Non abbandona per altrettanto il teatro al quale resterà fedele fine a 1949, creando anche, nel 1933, la sua truppa teatrale con il suo coniuge Giuditta Rissone e Sergio Tofano per rappresentazioni che versano piuttosto nel tipo comico. Sempre sulle tavole, Alessandro Blasetti e Luchino Visconti lo farà giocare in parti di autori famosi come Langdon Martin, Luigi Pirandello, Jason Priestley, Beaumarchais, William Saroyan o Fernand Crommelynck. 

Al cinema, de Sica sarà di una grande fedeltà ai registi dei suoi inizi. Girerà molto spesso davantii alle macchine fotografiche di Amleto Palermi, Mario Camerini, Carlo Ludovico Bragaglia, Mario Mattoli.

È all'inizio degli anni 40 che darà i suoi primi “giri di manovella” producendo pellicole piuttosto medie come “Maddalena, zero in condotta” o “Rose scarlatte” in collaborazione con Giuseppe Amato.
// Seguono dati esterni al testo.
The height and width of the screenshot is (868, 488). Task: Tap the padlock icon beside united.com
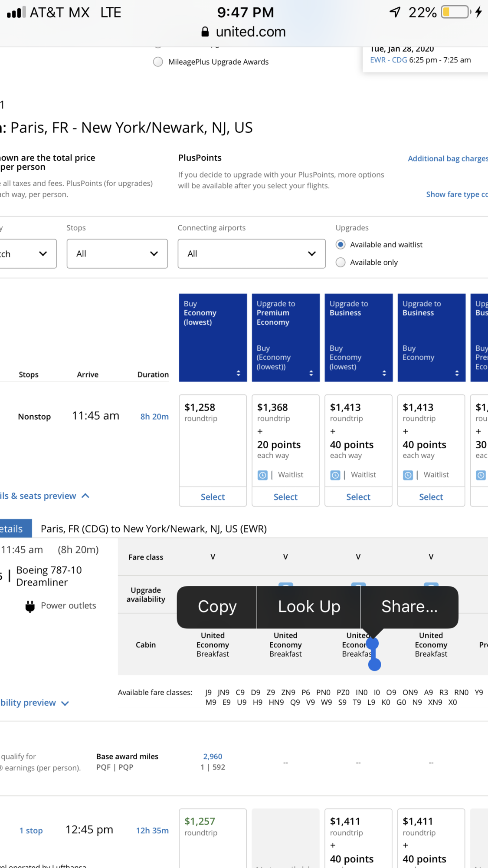(x=205, y=32)
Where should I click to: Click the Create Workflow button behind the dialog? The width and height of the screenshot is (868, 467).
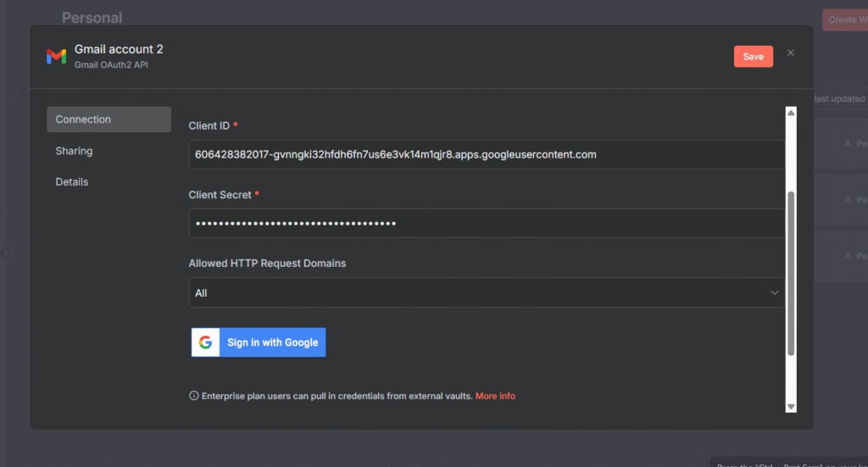click(x=843, y=19)
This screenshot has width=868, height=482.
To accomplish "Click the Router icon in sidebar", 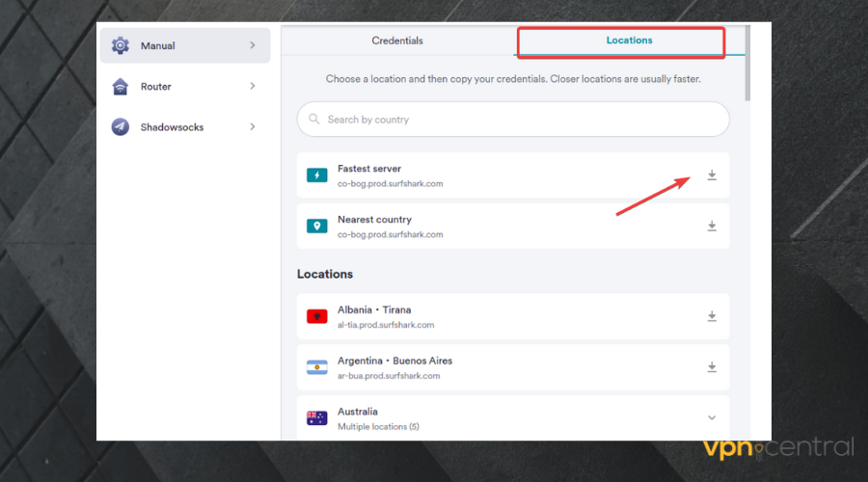I will coord(121,87).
La pellicola “Teresa Venerdì” avrà il merito di fare conoscere Anna Magnani dal grande pubblico.

È nel 1944, che de Sica farà un'entrata osservata nel mondo del néoréalismo con “I Bambini ci guardano” grazie, principalmente, alla sua collaborazione con lo sceneggiatore Cesare Zavattini, che porta con lui Marcello Mastroianni.

Quattro grandi pellicole del tipo seguiranno, che saranno capi d'opera del cinema mondiale: “Sciuscià” nel 1946, “Ladri di biciclette” nel 1948, “Miracolo a Milano” nel 1951 e “Umberto D.” nel 1952. Questo periodo segnerà il massimo del regista che, certamente, si ricollegherà al successo ma in modo più intervallato.

Fra le sue opere di gloria, come regista, occorre citare “l'Oro di Napoli” nel 1954, “La Ciociara” nel 1960, “Ieri, oggi, domani” nel 1963 ed “il Giardino dei Finzi Contini” nel 1971.

Sophia Loren come attrice, sarà il principale successo di Vittorio de Sica: grazie alle sue partecipazioni nelle sue pellicole, andrà fino ad ottenere al prezzo d'interpretazione femminile al Festival di Cannes, Oscar della migliore attrice, Premio David di Donatello, Nastro di argento, ed una NYFCC Award per la “La Ciociara”. Sarà anche ricompensata per “Ieri, oggi, domani”, “Matrimonio all'italiana”, “I Girasoli” ed “Il Viaggio”.

Nella sua qualità d'attore, non occorre omettere la prestazione fornita nel 1953 in “Pane, amore e fantasia” di Luigi Comencini al fianco di Gina Lollobrigida, e quella del 1959 nel “Il Generale oltre Rovere” di Roberto Rossellini. 

Sul piano sentimental e familiare, dopo il suo matrimonio del 1937 con Giuditta Rissone incontrata sulle tavole dieci anni prima e di cui avrà una figlia, Emi, si legherà dal 1942 con un attrice spagnola, Maria Mercader, incontrata sulle riprese di una delle sue pellicole, “Un garibaldino al convento”. Divorziato con Giuditta Rissone in Messico, si sposa in questo stesso paese con Maria Mercader: la legge italiana non riconosce questo divorzio e matrimonio. Per attenuare quest'inconveniente, si fa naturalizare francese e si sposa nuovamente con Maria Mercader a Parigi nel 1968.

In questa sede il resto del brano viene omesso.